[Start Material for this exercise]

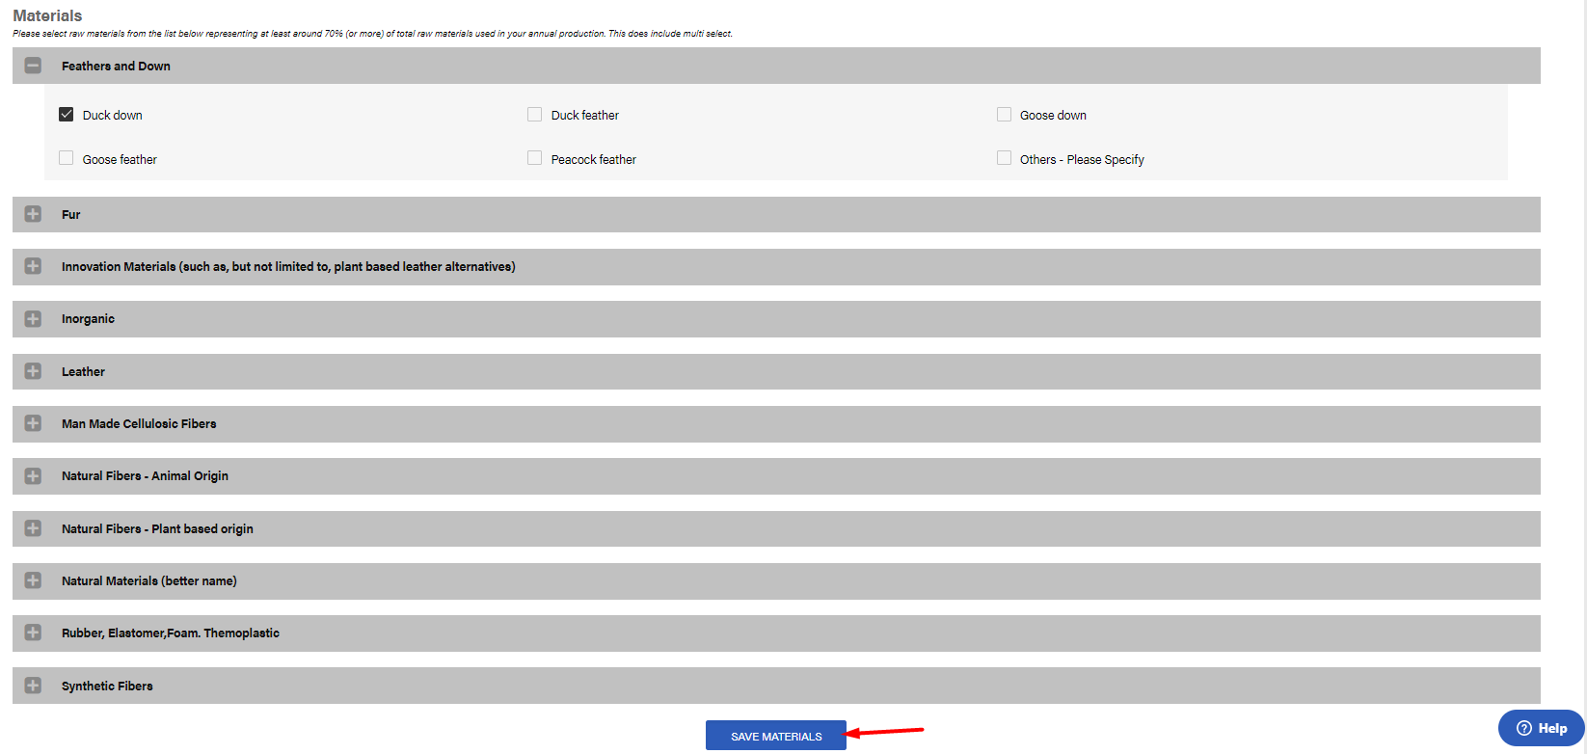Expand Natural Fibers - Animal Origin section
The height and width of the screenshot is (754, 1587).
click(33, 476)
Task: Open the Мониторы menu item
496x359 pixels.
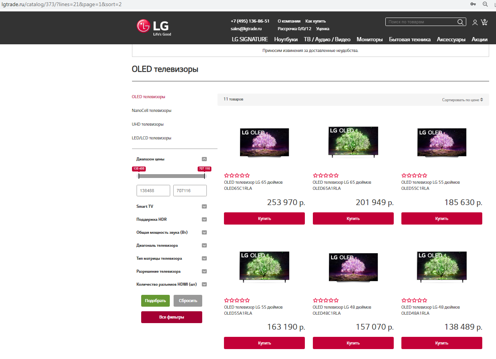Action: pos(369,39)
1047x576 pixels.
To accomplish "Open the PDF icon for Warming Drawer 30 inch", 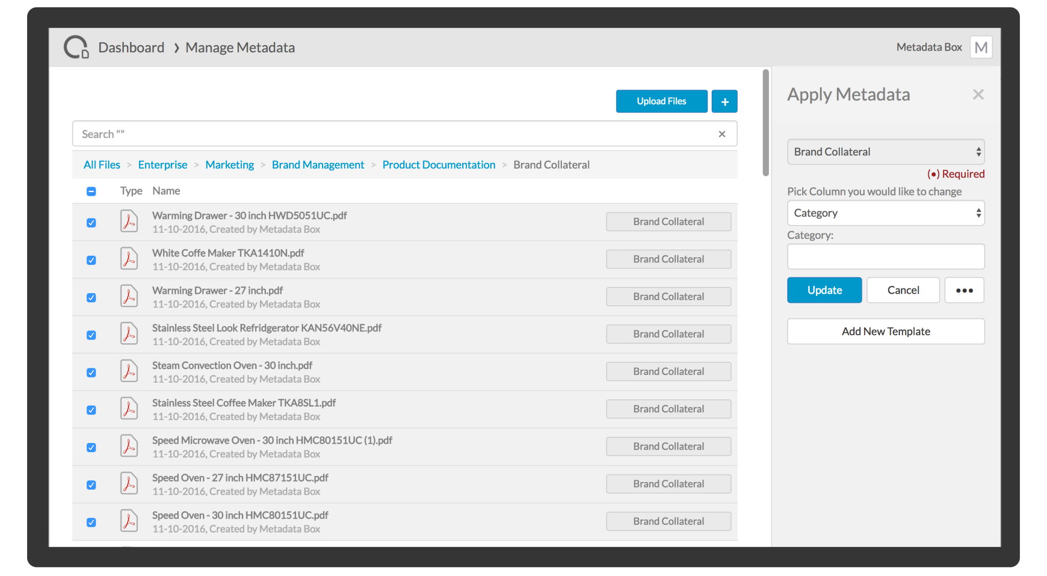I will (x=129, y=221).
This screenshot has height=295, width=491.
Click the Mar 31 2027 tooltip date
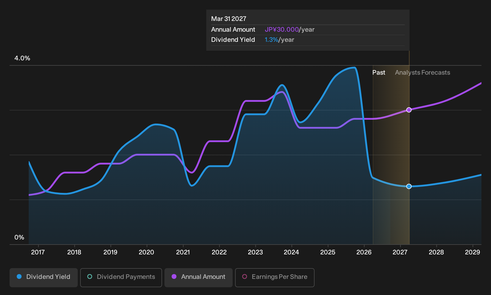click(x=229, y=19)
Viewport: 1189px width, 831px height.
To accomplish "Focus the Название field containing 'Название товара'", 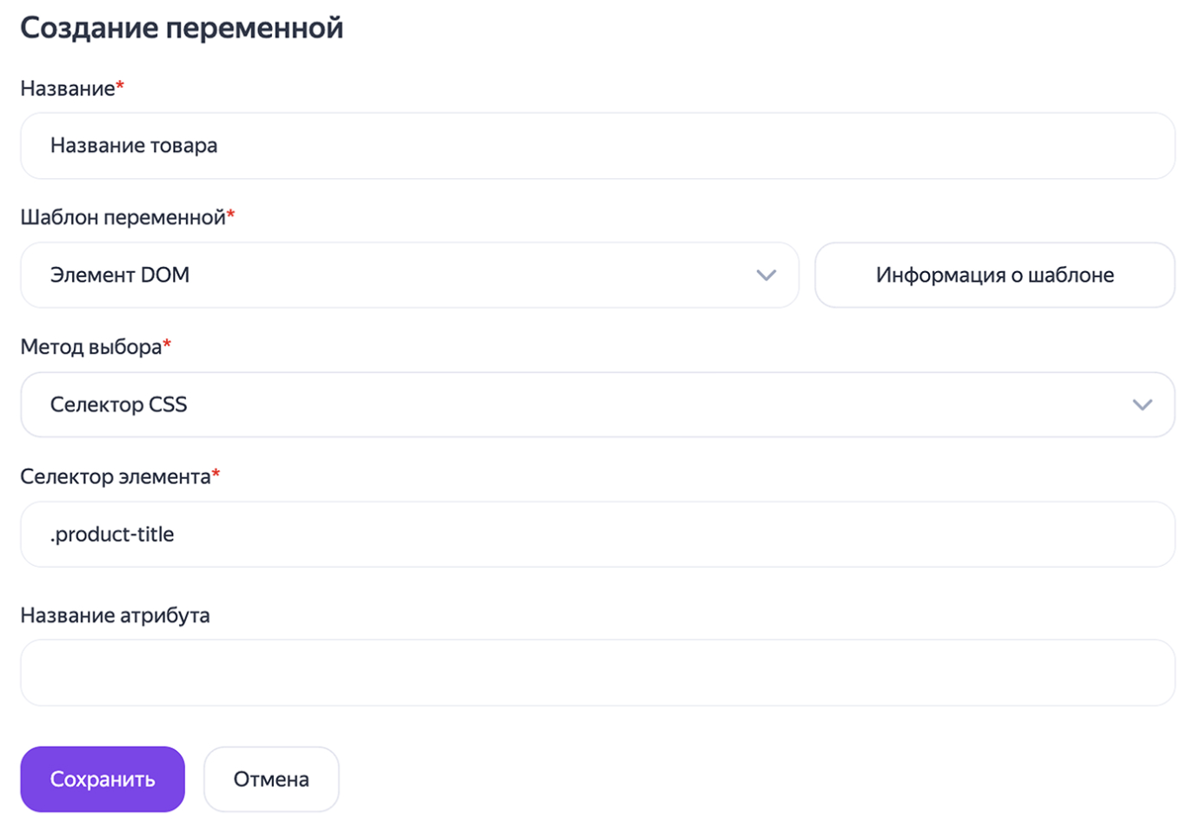I will click(x=596, y=146).
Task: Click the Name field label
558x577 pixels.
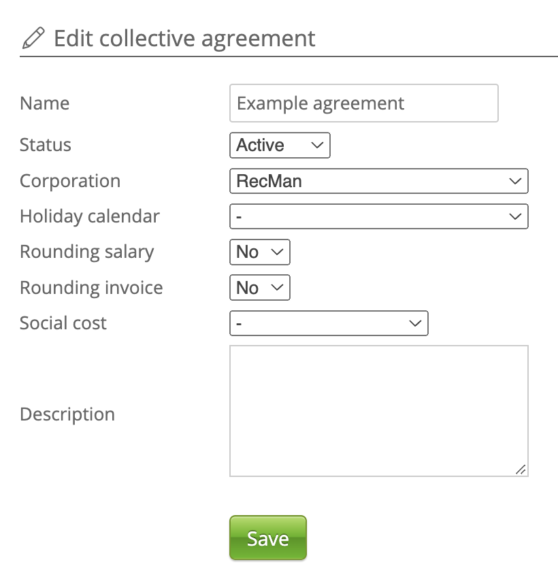Action: (x=45, y=103)
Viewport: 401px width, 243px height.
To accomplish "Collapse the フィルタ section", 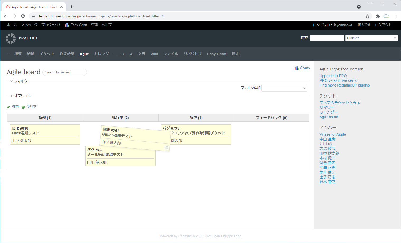I will (12, 81).
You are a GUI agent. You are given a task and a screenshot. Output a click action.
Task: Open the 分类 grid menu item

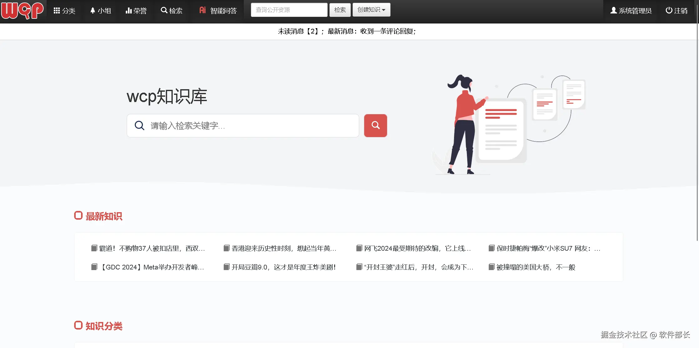pos(64,11)
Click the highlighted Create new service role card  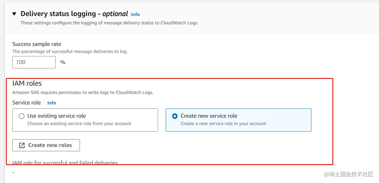238,120
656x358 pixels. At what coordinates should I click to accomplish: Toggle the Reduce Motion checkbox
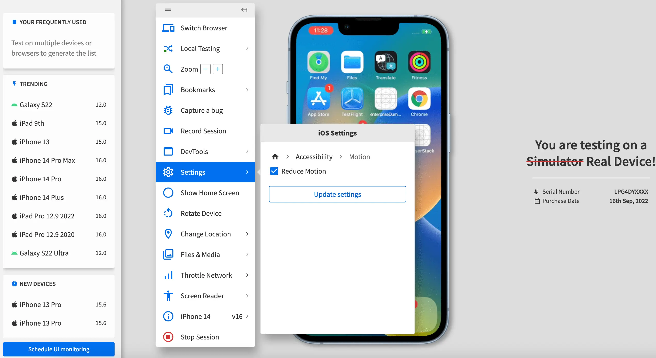point(274,171)
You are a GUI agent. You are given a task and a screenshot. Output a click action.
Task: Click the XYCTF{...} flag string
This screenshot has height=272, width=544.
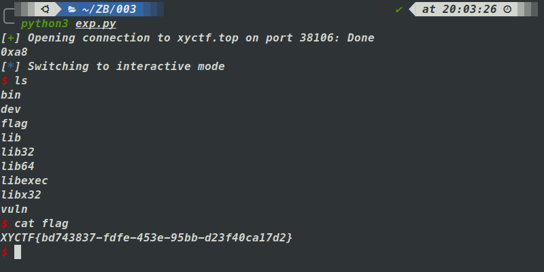point(146,237)
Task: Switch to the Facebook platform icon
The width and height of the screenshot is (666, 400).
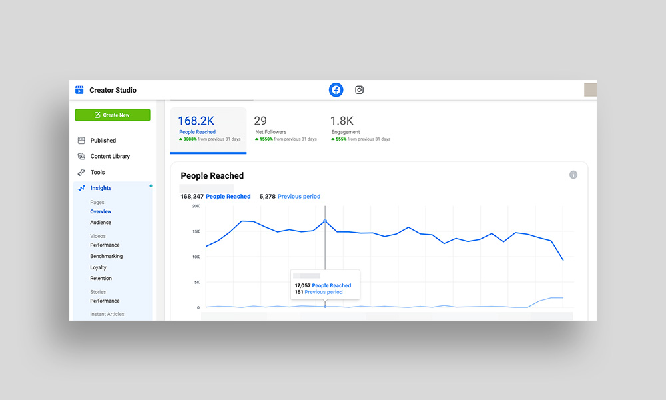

[End Material for this exercise]

■ Stated problem ■
In the listing, from the line with "656x358 pixels. At" to the line with "point(146,237)", swap "checkbox" for "switch" and write those lines out again with nothing else changed. Omit the pictures.

■ Finished answer ■
656x358 pixels. At what coordinates should I click to accomplish: Toggle the Reduce Motion switch
point(274,171)
You are a GUI agent. You are given a task and a screenshot. Output a click action.
Task: Click the XYCTF{...} flag string
This screenshot has height=272, width=544.
point(146,237)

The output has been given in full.